Oxalic Acid, Pediatric Urine [11222X]

Test Code
15840


CPT Codes
82570, 83945

Preferred Specimen
10 mL of 2nd morning voided urine acidified with 6N HCl before aliquoting for testing, collected in a sterile, plastic leakproof container


Patient Preparation
Patient should refrain from taking excessive amounts of Ascorbic Acid or Oxalate-rich foods (i.e., spinach, coffee, tea, chocolate, rhubarb) for at least 48 hours before the collection period.

Minimum Volume
3 mL


Instructions
Adjust pH to < 3.0 with 6N HCl before aliquoting for testing.
Please submit second morning voided specimen


Transport Temperature
Room temperature


Specimen Stability
Room temperature: 7 days
Refrigerated: 7 days
Frozen: 24 days


Methodology
Spectrophotometry

Setup Schedule
Set up: Tues-Sat; Report available: 1-3 days


Reference Range
Age Male
(mg/mg creat)
Female
(mg/mg creat)
< 1 month Not established              Not established
1-5 months 0.05-0.18 0.05-0.18
6-11 months             0.04-0.14 0.04-0.14
1 year 0.04-0.11 0.04-0.11
2 years 0.03-0.08 0.03-0.08
3-4 years 0.02-0.07 0.02-0.07
5-6 years 0.02-0.06 0.02-0.06
7-17 years 0.01-0.05 0.01-0.05
> 17 years <0.03 <0.04


Clinical Significance

This test is often used to screen for hyperoxaluria and assess kidney function in children.
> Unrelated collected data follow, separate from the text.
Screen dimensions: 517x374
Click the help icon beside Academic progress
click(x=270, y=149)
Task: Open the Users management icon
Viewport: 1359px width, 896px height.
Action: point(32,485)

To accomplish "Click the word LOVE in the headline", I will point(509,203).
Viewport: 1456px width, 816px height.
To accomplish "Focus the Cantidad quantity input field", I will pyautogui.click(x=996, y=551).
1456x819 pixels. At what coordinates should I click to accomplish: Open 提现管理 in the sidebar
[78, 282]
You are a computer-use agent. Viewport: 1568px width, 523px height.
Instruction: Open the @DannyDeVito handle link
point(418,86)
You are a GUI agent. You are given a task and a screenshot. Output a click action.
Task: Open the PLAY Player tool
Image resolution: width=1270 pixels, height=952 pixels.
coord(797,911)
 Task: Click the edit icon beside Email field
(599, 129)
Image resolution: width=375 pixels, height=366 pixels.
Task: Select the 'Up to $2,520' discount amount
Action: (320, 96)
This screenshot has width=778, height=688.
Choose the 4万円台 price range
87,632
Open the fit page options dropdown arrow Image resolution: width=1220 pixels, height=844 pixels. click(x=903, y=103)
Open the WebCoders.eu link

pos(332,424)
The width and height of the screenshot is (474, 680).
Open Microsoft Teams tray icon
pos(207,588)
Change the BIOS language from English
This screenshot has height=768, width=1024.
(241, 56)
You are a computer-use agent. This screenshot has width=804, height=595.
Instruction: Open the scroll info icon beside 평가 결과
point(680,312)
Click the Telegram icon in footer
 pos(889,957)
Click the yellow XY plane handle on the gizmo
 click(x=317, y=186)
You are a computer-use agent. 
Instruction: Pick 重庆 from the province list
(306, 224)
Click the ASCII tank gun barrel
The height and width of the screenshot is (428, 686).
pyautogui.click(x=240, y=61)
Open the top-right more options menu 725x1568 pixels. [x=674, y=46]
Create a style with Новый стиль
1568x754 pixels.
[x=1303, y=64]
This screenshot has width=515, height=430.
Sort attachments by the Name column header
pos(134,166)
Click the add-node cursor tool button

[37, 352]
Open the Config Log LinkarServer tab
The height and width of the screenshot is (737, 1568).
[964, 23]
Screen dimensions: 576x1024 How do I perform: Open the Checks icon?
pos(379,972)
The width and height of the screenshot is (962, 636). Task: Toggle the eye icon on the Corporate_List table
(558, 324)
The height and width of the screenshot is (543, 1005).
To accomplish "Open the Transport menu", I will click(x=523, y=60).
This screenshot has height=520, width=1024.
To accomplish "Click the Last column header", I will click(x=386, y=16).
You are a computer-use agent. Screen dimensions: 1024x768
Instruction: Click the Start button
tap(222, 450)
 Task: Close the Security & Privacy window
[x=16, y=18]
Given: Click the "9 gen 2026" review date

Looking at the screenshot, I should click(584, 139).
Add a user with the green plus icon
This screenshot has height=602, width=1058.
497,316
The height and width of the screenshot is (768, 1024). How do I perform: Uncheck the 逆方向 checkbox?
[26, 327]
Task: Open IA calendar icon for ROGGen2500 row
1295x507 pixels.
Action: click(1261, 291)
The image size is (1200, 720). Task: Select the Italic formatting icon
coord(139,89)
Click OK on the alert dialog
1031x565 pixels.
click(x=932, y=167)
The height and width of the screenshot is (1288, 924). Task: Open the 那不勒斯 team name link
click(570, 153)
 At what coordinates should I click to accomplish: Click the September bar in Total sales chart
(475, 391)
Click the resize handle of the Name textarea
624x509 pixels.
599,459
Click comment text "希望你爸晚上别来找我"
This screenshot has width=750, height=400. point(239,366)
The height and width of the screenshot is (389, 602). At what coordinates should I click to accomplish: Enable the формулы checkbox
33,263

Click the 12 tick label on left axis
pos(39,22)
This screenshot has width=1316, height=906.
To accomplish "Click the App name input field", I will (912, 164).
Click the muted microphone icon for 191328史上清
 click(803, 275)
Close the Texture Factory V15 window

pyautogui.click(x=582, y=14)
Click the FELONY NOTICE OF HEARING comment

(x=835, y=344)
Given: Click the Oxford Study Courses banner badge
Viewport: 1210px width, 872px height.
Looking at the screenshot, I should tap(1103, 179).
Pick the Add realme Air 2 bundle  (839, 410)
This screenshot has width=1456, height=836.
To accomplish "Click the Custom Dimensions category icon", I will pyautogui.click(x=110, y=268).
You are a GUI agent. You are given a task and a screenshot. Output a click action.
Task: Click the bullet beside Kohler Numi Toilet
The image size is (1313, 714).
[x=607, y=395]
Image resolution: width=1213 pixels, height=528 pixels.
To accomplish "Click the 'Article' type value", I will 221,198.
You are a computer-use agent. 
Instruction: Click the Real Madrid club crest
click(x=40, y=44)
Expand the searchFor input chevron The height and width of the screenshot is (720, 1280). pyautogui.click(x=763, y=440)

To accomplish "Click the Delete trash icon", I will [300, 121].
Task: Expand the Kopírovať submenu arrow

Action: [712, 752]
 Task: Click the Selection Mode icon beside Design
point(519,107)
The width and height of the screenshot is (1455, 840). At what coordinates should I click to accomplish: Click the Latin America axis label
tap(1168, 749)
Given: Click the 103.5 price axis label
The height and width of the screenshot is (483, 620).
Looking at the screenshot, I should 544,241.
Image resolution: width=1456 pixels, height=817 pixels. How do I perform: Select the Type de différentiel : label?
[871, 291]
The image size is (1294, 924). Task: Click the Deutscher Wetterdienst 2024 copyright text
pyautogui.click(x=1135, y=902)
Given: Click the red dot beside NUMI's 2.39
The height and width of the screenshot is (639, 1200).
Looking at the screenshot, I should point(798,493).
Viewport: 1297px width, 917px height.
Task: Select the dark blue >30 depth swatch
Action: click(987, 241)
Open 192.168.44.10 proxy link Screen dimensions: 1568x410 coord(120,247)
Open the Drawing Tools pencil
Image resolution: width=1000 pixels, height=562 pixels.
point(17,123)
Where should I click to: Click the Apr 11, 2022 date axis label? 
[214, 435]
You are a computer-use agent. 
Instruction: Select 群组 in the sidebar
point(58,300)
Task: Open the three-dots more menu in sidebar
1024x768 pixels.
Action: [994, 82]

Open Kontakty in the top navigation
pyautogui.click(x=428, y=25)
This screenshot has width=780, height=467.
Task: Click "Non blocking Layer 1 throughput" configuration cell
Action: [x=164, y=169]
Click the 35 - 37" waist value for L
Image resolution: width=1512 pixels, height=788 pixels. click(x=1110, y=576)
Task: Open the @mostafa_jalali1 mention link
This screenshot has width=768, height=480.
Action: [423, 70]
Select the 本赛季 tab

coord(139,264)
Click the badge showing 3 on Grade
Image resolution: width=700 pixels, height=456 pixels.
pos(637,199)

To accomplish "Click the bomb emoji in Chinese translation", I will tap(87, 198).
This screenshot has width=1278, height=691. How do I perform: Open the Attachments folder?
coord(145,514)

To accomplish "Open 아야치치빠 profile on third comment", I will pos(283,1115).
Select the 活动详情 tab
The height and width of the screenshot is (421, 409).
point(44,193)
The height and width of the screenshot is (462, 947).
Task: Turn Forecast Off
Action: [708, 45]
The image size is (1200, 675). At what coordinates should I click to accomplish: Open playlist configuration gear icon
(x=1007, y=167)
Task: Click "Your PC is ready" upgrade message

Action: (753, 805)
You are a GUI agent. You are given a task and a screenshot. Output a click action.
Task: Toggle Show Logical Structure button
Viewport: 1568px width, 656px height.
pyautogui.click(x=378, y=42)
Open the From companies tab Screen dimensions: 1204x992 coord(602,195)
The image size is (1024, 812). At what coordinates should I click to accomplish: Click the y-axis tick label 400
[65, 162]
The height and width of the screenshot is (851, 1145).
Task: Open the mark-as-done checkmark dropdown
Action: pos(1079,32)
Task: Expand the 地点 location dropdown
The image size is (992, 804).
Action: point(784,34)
It can help to determine the cause of kidney stones and monitor treatment [1].

Oxalic acid is an organic compound that naturally exists in many food sources. Because humans cannot metabolize oxalic acid, it must be excreted in urine as oxalate (the ionic form of oxalic acid). Excessive excretion of oxalates is called hyperoxaluria and can be attributed to primary or secondary causes. Primary hyperoxaluria (PH) is a rare condition resulting from enzymatic defects and can lead to chronic kidney disease, which may progress to kidney failure. Secondary hyperoxaluria can be caused by fat malabsorption, which may be due to inflammatory bowel disease, extensive resection of the small bowel, or excessive ingestion of substances that increase serum oxalates [2].

PH is associated with significant morbidity and mortality, including end-stage renal disease [1]. By itself, PH accounts for 7% to 14% of nephrocalcinosis cases among children [3]. PH is treatable. Early diagnosis is associated with better outcomes, but more than 40% of PH diagnoses are delayed [1]. The National Organization of Rare Diseases (NORD)
recommends metabolic screening of all children with nephrolithiasis or nephrocalcinosis [4].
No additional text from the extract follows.